Muchos dicen que El hombre elefante es su film más convencional, pero Lynch le aplicó algunos de los rasgos experimentales de Eraserhead. Empezando por el diseño de sonido, que tiene siempre de fondo el siseo de la iluminación a gas propia de la época: un silbido asfixiante, que se mezcla con el soplido de los pulmones del protagonista, víctima de bronquitis crónica. Las dos son películas en blanco y negro, además, que tienen en su centro a criaturas deformes. La diferencia crucial es que la criatura deforme de El hombre elefante existió en la vida real. Joseph Merrick, a quien la película llama John Merrick, fue un ciudadano de la Inglaterra victoriana, nacido en 1862 y fallecido en 1890, que padeció malformaciones óseas y cutáneas tan severas, que le valieron ser exhibido como atracción de feria, en contra de su voluntad. Acá lo interpreta John Hurt, irreconocible debajo de una tonelada de apliques prostéticos.
El film está basado en dos libros.

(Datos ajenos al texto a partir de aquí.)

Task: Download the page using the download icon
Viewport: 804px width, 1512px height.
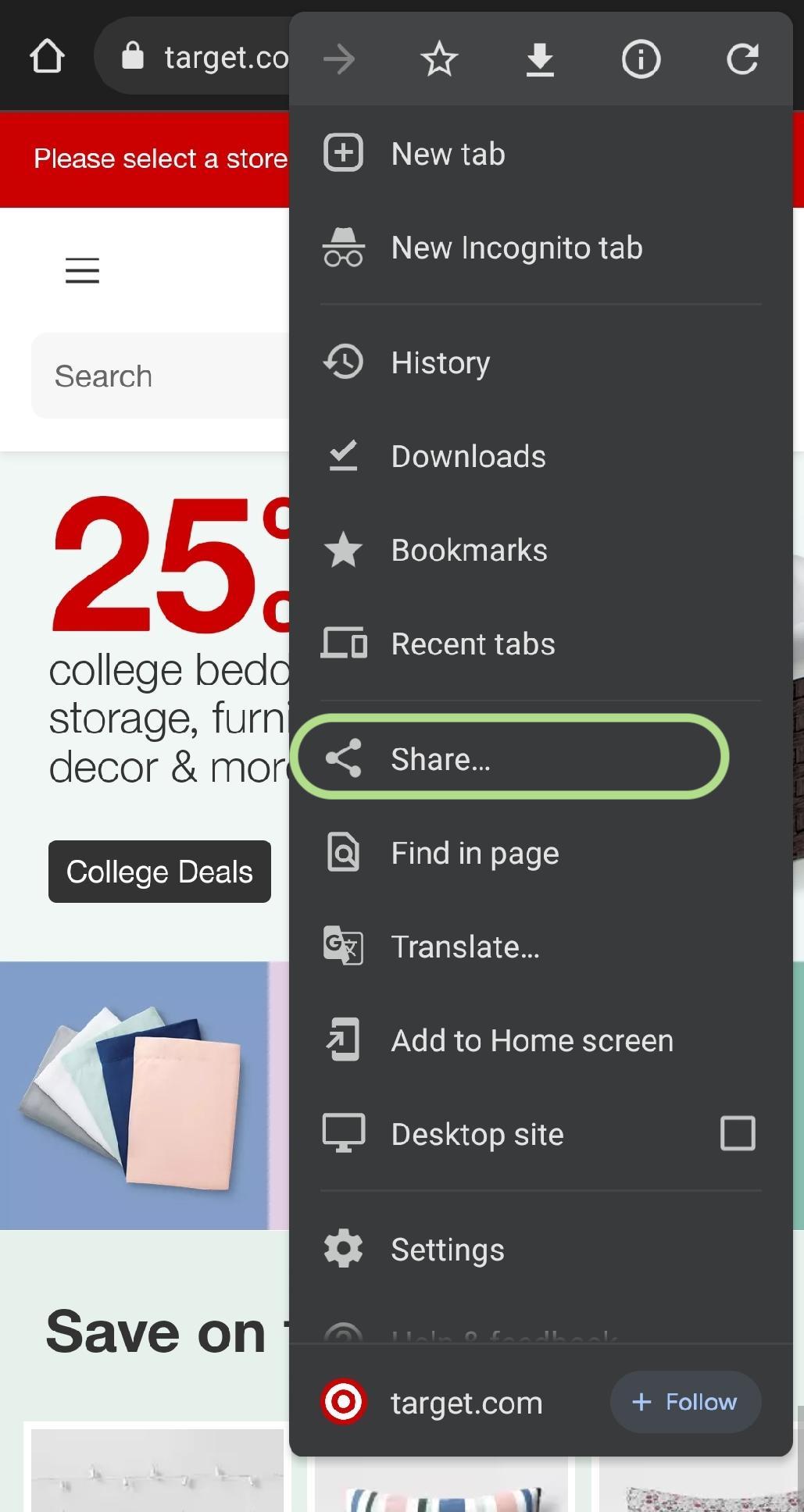Action: coord(540,59)
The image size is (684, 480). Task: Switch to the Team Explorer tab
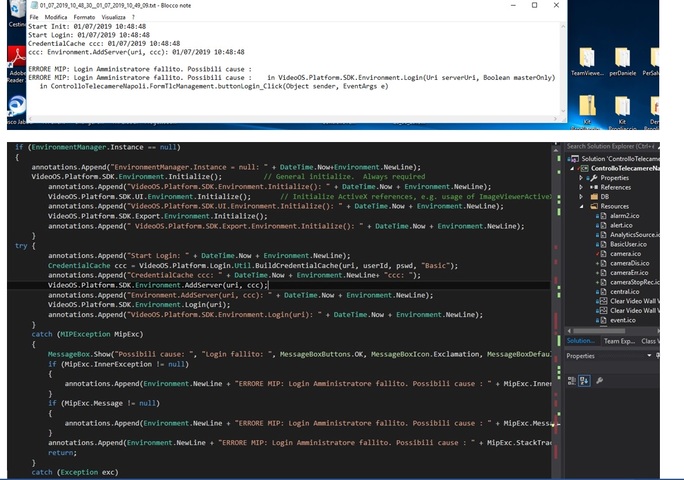617,341
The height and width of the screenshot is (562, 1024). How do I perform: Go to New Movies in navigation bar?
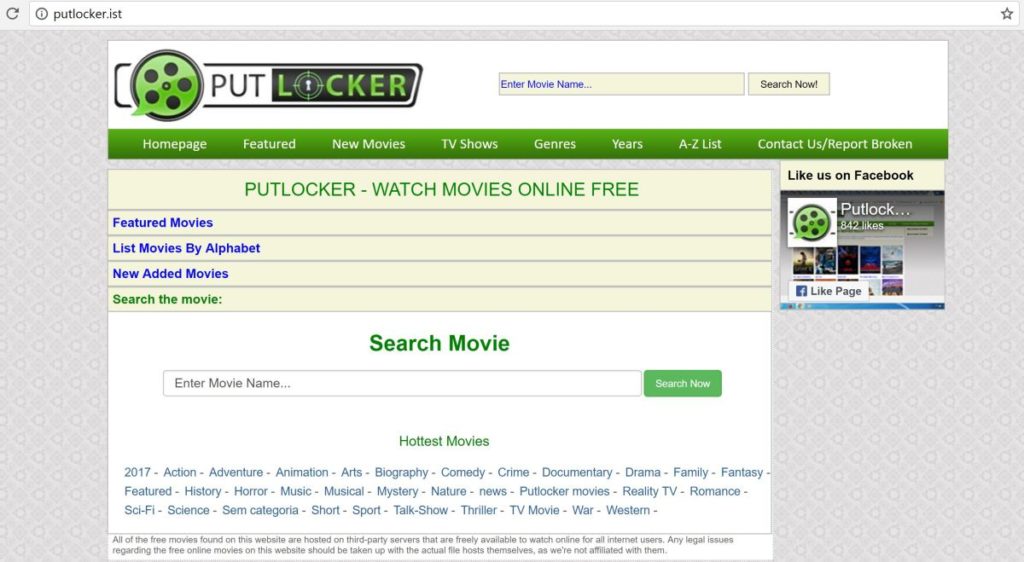[368, 144]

Una biografía/ensayo de Ashley Montagu, llamada El hombre elefante: un estudio sobre la dignidad humana (1971), y las memorias de Sir Frederick Treves, el médico que rescató a Merrick de la ignominia y le consiguió casa y cuidados. Este librito se llama El hombre elefante y otras reminiscencias, y el obsesivo que esto escribe se lo compró poco después de ver la película, en —si no recuerdo mal— la ABC de la avenida Córdoba, donde conseguía libros en inglés. El volumen es flaquito, y las páginas que Treves le dedica a Merrick son veintipico y no más. Pero la forma en que describe lo que descubrió es tan vívida como lo que Lynch filmó.
"Una criatura espantosa —dice Treves—, que sólo habría sido posible en una pesadilla... Esa figura jorobada era la encarnación de la soledad... El más desagradable especimen de humanidad que hubiese visto nunca... De su frente salía una masa ósea como una hogaza de pan, mientras que de la parte trasera del cráneo colgaba una bolsa de piel esponjosa, como de hongo, cuya superficie la asemejaba al coliflor... La excrecencia del hueso frontal casi cubría un ojo. La circunferencia de la cabeza era la de una cintura". (Más de noventa centímetros medía cuando Treves la midió por primera vez, aunque siguió creciendo.) "La mano (derecha) era enorme y torpe — una aleta o remo, antes que una mano... Los miembros inferiores tenían las características del brazo deforme... Se le había negado, así, toda posibilidad de escapar de quienes lo atormentaban. Como me dijo más tarde, nunca pudo huir".
En aquel entonces no reparé en el detalle pero ahora, al releer, sí. Merrick era la corporización del mayor de los infortunios posibles. "No tuvo infancia. Nunca había experimentado placer", reflexiona Treves. "No sabía qué significaba la alegría de vivir ni que ciertas cosas podían ser divertidas... Nunca había tenido un hogar ni conocido nada semejante. No tenía posesión alguna". Su condición era tan desesperante, que lo primero que el médico asumió —en defensa propia, imagino— fue que debía ser imbécil de nacimiento. "Que pudiese apreciar su situación era impensable", escribió. Pero con el transcurso de los días descubrió no sólo que Merrick podía hablar, a pesar de sus mandíbulas retorcidas, sino que además "era muy inteligente, poseía una sensibilidad aguda y una imaginación romántica".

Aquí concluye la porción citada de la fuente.